In January 2011, an EastEnders baby swap storyline involving Ronnie Branning (Samantha Womack) and Kat Moon (Jessie Wallace) gained over 10,000 complaints, which resulted in the BBC ending the storyline earlier than planned. On 12 March 2012, it was announced Kirkwood had decided to leave his position of executive producer of EastEnders, and left in April 2012, after two years in charge with series producer Lorraine Newman temporarily taking over his role. Of his departure, Kirkwood said "Being the executive producer of EastEnders is one of the most exciting jobs in TV, but it's also the most exhausting - so after two years, I've decided it's time to leave Walford."
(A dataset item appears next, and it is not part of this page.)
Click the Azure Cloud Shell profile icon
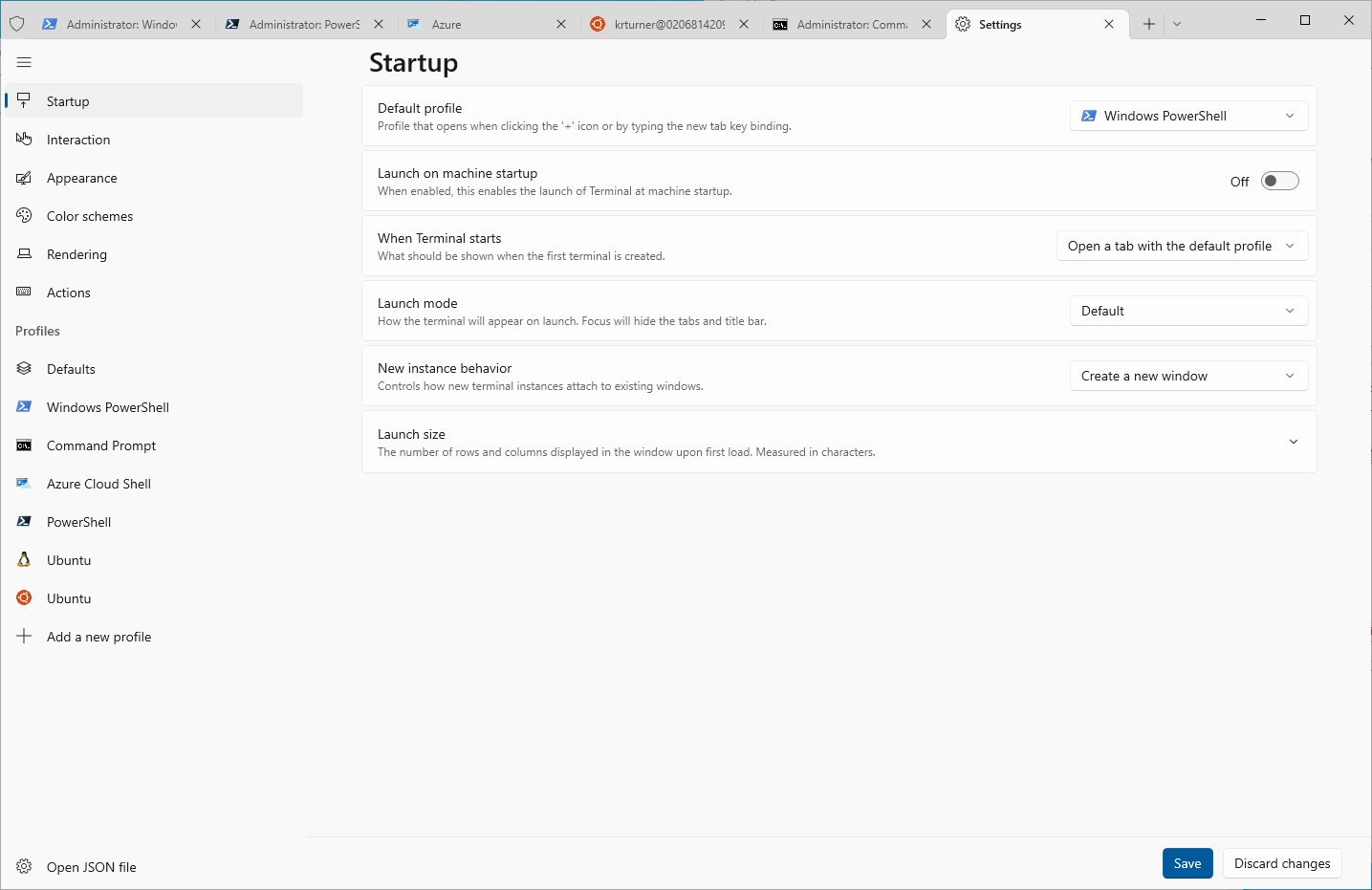Viewport: 1372px width, 890px height. point(24,484)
Later that month it was announced that Kirkwood had returned to working with Lime Pictures. Working alongside Tony Wood, Kirkwood will help create new scripted and reality drama. He produced Mark Wright's Hollywood Nights before returning as executive producer of Hollyoaks. In September 2020, it was announced that Kirkwood had made the decision to depart from Lime Pictures and Hollyoaks in March of that year, with his final episode airing in June 2021.

In April 2022 it was announced that he would be returning to EastEnders as a writer.

== Personal life ==
Kirkwood was born in Bellshill, Scotland. He formerly lived in East Kilbride and in Edinburgh prior to moving to Brighton, England at a young age. Kirkwood is openly gay, and was living in Liverpool with his partner in 2006.